**Görev 1**
Karar metninde büyük harflerle yazılıp iki nokta üst üste ile biten alan adları hangileridir? Hepsini sıralayın.
**Görev 2**
Karar metnine göre dava hangi tarihte açılmıştır?
**Görev 3**
Karar metninde "Görüntülediğiniz mahkeme kararı" ifadesinden "yazılı hükme ulaşılmıştır." ifadesine kadar uzanan kısmı hiç değiştirmeden yeniden yazın.

Emsal Mahkeme Kararı İstanbul Anadolu 2. Asliye Ticaret Mahkemesi 2021/36 E. 2022/791 K. 29.09.2022 T.

Görüntülediğiniz mahkeme kararı henüz kesinleşmemiştir. Yararlı olması amacıyla eklenmiştir.

T.C. İstanbul Anadolu 2. ASLİYE TİCARET MAHKEMESİ

ESAS NO:2021/36 Esas
KARAR NO:2022/791

DAVA:Sigorta (Trafik Sigortası Kaynaklı)
DAVA TARİHİ:18/01/2021
KARAR TARİHİ:29/09/2022
Mahkememizde görülmekte olan Sigorta (Trafik Sigortası Kaynaklı) davasının yapılan açık yargılaması sonunda,
Yukarıda adı ve adresi yazılı davacı tarafından açılan hukuk davasının 2709 sayılı Türkiye Cumhuriyeti Anayasasının 9. Maddesi gereğince Türk Milleti adına yargılama yapmaya görevli ve yetkili —- Asliye Ticaret Mahkemesince yapılan yargılaması sonucunda aşağıda gerekçesi yazılı hükme ulaşılmıştır.

**Verilen malzeme**
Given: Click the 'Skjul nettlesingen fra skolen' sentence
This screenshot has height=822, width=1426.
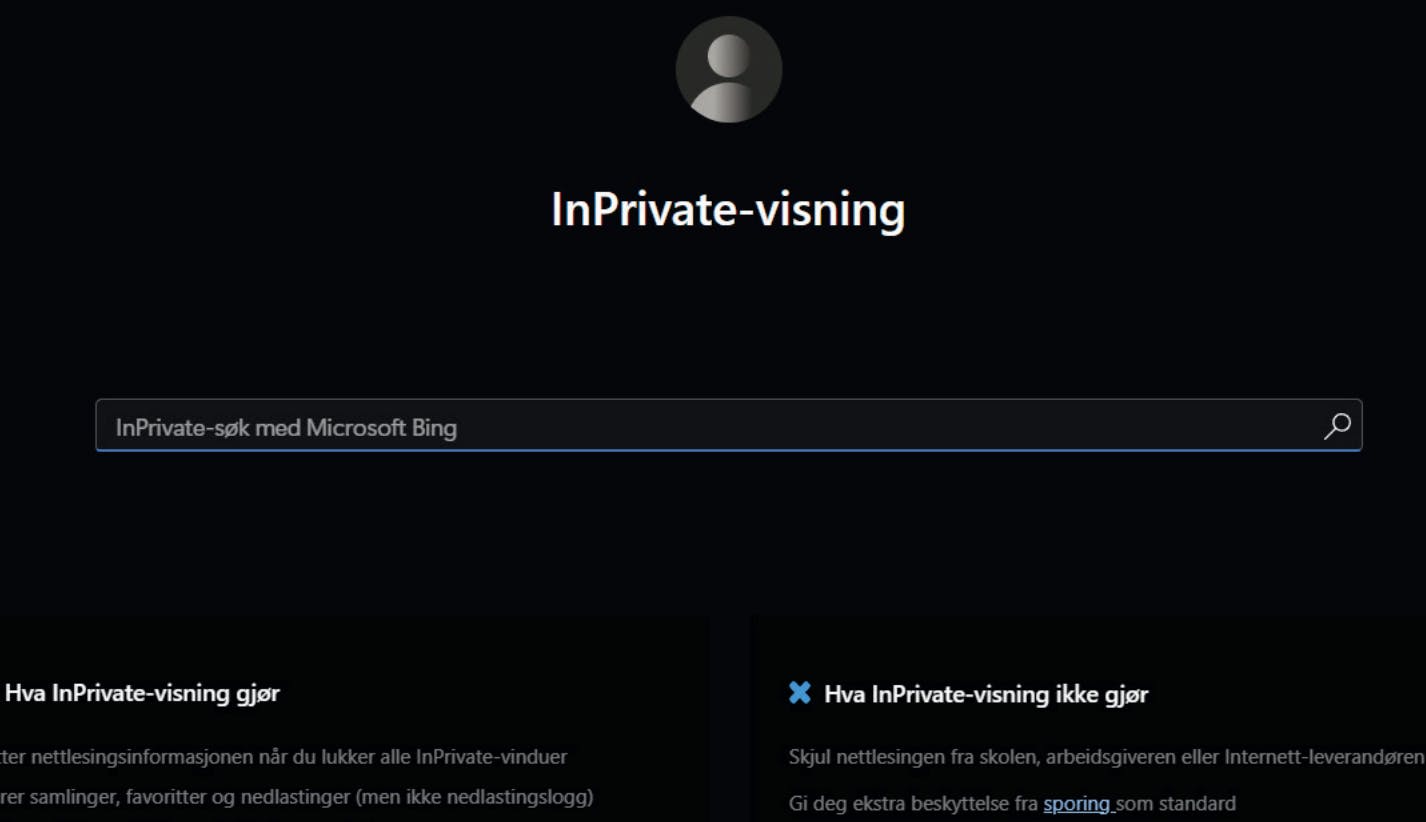Looking at the screenshot, I should coord(1106,756).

**Çözüm 1**
ESAS NO, KARAR NO, DAVA, DAVA TARİHİ, KARAR TARİHİ

**Çözüm 2**
18/01/2021

**Çözüm 3**
Görüntülediğiniz mahkeme kararı henüz kesinleşmemiştir. Yararlı olması amacıyla eklenmiştir.

T.C. İstanbul Anadolu 2. ASLİYE TİCARET MAHKEMESİ

ESAS NO:2021/36 Esas
KARAR NO:2022/791

DAVA:Sigorta (Trafik Sigortası Kaynaklı)
DAVA TARİHİ:18/01/2021
KARAR TARİHİ:29/09/2022
Mahkememizde görülmekte olan Sigorta (Trafik Sigortası Kaynaklı) davasının yapılan açık yargılaması sonunda,
Yukarıda adı ve adresi yazılı davacı tarafından açılan hukuk davasının 2709 sayılı Türkiye Cumhuriyeti Anayasasının 9. Maddesi gereğince Türk Milleti adına yargılama yapmaya görevli ve yetkili —- Asliye Ticaret Mahkemesince yapılan yargılaması sonucunda aşağıda gerekçesi yazılı hükme ulaşılmıştır.